Tool Stack Overview¶

Sovereign MoE combines several specialized open-source components into a coherent orchestration stack. Each component solves a specific problem that could not be solved with a single, monolithic LLM system.

Architecture Diagram¶

flowchart TD
    CLIENT["Client\n(Open WebUI · curl · SDK)"]

    subgraph ORCH["LangGraph Orchestrator · Port 8002"]
        direction TB
        CACHE["cache_lookup\n(ChromaDB Semantic)"]
        PLAN["planner\n(Judge-LLM)"]
        WORKERS["workers\n(Expert LLMs)"]
        RESEARCH["research\n(SearXNG)"]
        MATH["math\n(SymPy internal)"]
        MCP_N["mcp\n(Precision Tools)"]
        GRAPH_N["graph_rag\n(Neo4j)"]
        MERGER["merger\n(Judge-LLM)"]
        THINKING["thinking\n(CoT, conditional)"]
        CRITIC["critic\n(fact-check)"]
    end

    subgraph INFERENCE["Inference Servers (configured via Admin UI)"]
        direction LR
        SRV1["Inference Server 1\nOllama-compatible"]
        SRV2["Inference Server 2\noptional"]
    end

    subgraph PERSIST["Persistence Layer"]
        REDIS[("Valkey\nPort 6379\nScoring · Session Cache")]
        CHROMA[("ChromaDB\nPort 8001\nSemantic Cache")]
        NEO4J[("Neo4j\nPort 7687\nKnowledge Graph")]
    end

    subgraph STREAMING["Async Streaming"]
        KAFKA[("Kafka\nPort 9092\nmoe.ingest · moe.requests · moe.feedback")]
        KCONS["Kafka Consumer\n→ Neo4j Ingest"]
        KAFKA --> KCONS --> NEO4J
    end

    MCP_SERVER["MCP Precision Tools\nPort 8003\n16 deterministic tools"]
    SEARXNG["SearXNG\nPort 8888\nPrivate web search"]

    CLIENT -->|"POST /v1/chat/completions"| CACHE
    CACHE -->|"Hit"| CLIENT
    CACHE -->|"Miss"| PLAN
    PLAN --> WORKERS & RESEARCH & MATH & MCP_N & GRAPH_N
    WORKERS --> INFERENCE
    PLAN --> INFERENCE
    MERGER --> INFERENCE
    RESEARCH --> SEARXNG
    MCP_N --> MCP_SERVER
    GRAPH_N --> NEO4J
    WORKERS -->|"Confidence < threshold"| THINKING
    THINKING --> MERGER
    WORKERS & RESEARCH & MATH & MCP_N & GRAPH_N --> MERGER
    MERGER --> CRITIC --> CLIENT
    MERGER --> CHROMA
    MERGER --> REDIS
    MERGER -->|"moe.ingest + moe.requests"| KAFKA

Component Overview¶

Component	Role	Port	Documentation
LangGraph	Orchestration, parallel fan-out, state management	internal	langgraph.md
Ollama	Multi-node LLM inference	11434	ollama_cluster.md
Neo4j	Temporal GraphRAG, knowledge graph	7687	graphrag_neo4j.md
Valkey	Expert scoring, session cache	6379	—
ChromaDB	Semantic response cache	8001	—
Kafka	Async ingest buffer, audit log	9092	Kafka docs
SearXNG	Private web search (no Google tracking)	8888	—
MCP Server	16 deterministic precision tools	8003	mcp_tools.md

Design Principles¶

Determinism over LLM estimation — calculations, hashes, date operations, and network subnet calculations always run through the MCP server, never through a language model.

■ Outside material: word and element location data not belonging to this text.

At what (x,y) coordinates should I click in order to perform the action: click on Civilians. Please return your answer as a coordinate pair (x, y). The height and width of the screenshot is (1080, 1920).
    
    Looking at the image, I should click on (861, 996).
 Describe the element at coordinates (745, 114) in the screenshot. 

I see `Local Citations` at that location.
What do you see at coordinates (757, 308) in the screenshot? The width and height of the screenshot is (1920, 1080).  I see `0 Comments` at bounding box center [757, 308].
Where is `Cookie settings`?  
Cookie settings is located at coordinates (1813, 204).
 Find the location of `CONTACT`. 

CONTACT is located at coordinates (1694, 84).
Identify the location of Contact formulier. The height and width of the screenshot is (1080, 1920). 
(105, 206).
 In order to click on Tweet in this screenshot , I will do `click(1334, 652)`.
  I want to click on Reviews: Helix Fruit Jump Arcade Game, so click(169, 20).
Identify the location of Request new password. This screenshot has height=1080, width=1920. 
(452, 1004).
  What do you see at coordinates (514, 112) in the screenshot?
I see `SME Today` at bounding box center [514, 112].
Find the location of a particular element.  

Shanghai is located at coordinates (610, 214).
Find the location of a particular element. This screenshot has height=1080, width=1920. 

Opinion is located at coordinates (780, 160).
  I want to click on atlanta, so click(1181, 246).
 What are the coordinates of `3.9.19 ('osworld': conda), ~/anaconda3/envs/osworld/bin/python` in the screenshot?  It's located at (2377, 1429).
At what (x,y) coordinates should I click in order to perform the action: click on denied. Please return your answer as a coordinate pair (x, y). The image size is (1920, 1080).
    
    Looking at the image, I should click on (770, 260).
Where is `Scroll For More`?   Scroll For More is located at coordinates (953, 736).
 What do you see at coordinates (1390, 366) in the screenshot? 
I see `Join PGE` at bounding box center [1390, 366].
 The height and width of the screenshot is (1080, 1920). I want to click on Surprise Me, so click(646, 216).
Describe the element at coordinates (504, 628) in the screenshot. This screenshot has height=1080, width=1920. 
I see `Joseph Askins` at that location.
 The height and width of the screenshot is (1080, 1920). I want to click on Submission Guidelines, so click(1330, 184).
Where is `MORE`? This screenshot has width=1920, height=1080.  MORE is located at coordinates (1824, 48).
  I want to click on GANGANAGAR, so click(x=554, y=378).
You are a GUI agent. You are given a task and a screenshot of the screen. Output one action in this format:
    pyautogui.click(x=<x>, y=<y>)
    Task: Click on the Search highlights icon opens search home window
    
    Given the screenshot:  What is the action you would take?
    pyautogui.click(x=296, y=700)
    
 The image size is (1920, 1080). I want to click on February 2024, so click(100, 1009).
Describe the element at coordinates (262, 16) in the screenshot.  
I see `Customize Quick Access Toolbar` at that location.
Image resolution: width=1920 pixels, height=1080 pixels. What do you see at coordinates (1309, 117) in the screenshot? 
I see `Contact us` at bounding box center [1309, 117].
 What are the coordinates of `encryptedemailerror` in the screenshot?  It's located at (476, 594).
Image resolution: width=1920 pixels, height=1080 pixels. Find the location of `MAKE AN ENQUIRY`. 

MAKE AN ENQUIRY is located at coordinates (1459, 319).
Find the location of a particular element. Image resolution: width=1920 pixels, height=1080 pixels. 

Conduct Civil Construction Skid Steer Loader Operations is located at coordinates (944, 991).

Decoupling via Kafka — the HTTP response path and data persistence are completely separated. A Kafka outage blocks no responses, only later graph learning.

Heterogeneous hardware — Ollama abstracts different GPU generations (consumer cards to enterprise Tesla) behind a unified OpenAI API. Inference servers are configured via Admin UI → Servers, with priority routing weighted by availability.

No vendor lock-in — all components are self-hosted. SearXNG instead of Google, Ollama instead of OpenAI, Neo4j Community instead of vector-based cloud services.